Consider that you are in God, surrounded and encompassed by God, swimming in God.

—Mother Teresa


Space is the place.

—Sun Ra


The cracking open of Joshua Bell's world began on a thick August day in 1996, in New York's Central Park. Actually, depending on how you figure these things, it could have started at the beginning of that summer. No one knows why a large percentage of what psychiatrists call psychotic episodes occur at the coming-of-age stage of life—late teens to early twenties—but one guess is that the unhinging of one's sense of reality is in these cases related to that first significant severing of connection to home and parents. Going out on your own, planting your identity in new soil, giving it new air to breathe, a chance to grow in new directions, not necessarily the straight-up path your parents encouraged but maybe sidewinding, maybe forgoing the air altogether and burrowing down, exploring the soil itself—such wild freedom may be just too much for some psyches.

    In Joshua's case there was an extra dose of disorientation. He had been born and raised in Honolulu, where body-boarding, pottery, and Bob Marley were his major interests.

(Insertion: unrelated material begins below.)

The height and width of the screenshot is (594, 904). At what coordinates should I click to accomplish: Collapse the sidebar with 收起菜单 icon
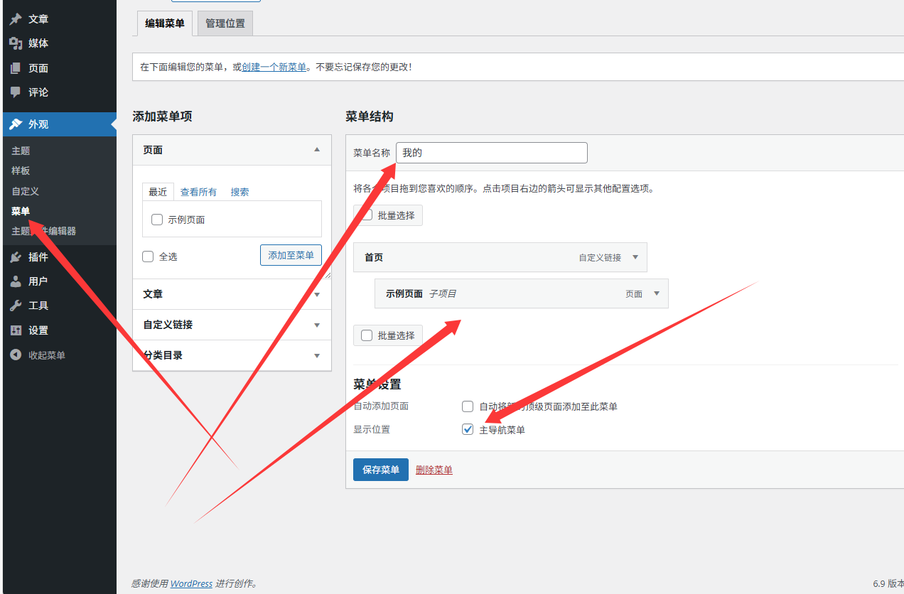pos(16,355)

The only other part of the world he knew was the even more laidback surf town of Santa Cruz, California, where he had spent his first two years of college at U.C. Santa Cruz. But his father thought he could do with a bit of real-world experience, so he arranged asummer internship at Citibank in New York City. Out of filial duty, Joshua went along with the plan, but the new environment was almost overwhelming; he had never been to the East Coast, and the throbbing, broiling, stiff-necked skyscraper cauldron of Midtown Manhattan was like another planet. He had no friends in the city, no points of contact with anything he knew, and the pin-striped account jockeys that surrounded him might as well have been zoo creatures.

    On that day in August, his wandering around the city landed him in Central Park. He was wearing sandals and had cut his foot; he asked someone nearby if he happened to have a bandage. In answer, the fellow handed him a rolling paper. Joshua grinned and said thanks, whereupon the stranger gave him a shaka, a waggle of the thumb and little finger, the Hawaiian "be cool" sign. They began talking; the guy had been to Hawaii. Joshua fell in with the young man, whom we will call Alan, and who turned out to be "temporarily homeless and temporarily unemployed." He had an interesting potential business, though, selling quartz crystals, which he said he had mined himself. He took Joshua to a truck; indeed, the back was filled with crystals. He just needed a little money to get things off the ground. Joshua loaned him two hundred dollars. He was beginning to feel a little light-headed. "Let's go clubbing tonight," Alan said.

    They ended up at Wetlands, a downtown club that showcased world music. Late in the evening, after a few drinks and a modest amount of marijuana, Joshua found himself in a separate room in which a "drumming circle" was taking place. He picked up a drum and joined in. And then it happened. He doesn't know how much time passed, but he began to feel part of the rhythm, that he was the rhythm, that he was carrying the whole drumming circle. Very quietly, as if tiptoeing across an unnoticed line, his personality unhinged.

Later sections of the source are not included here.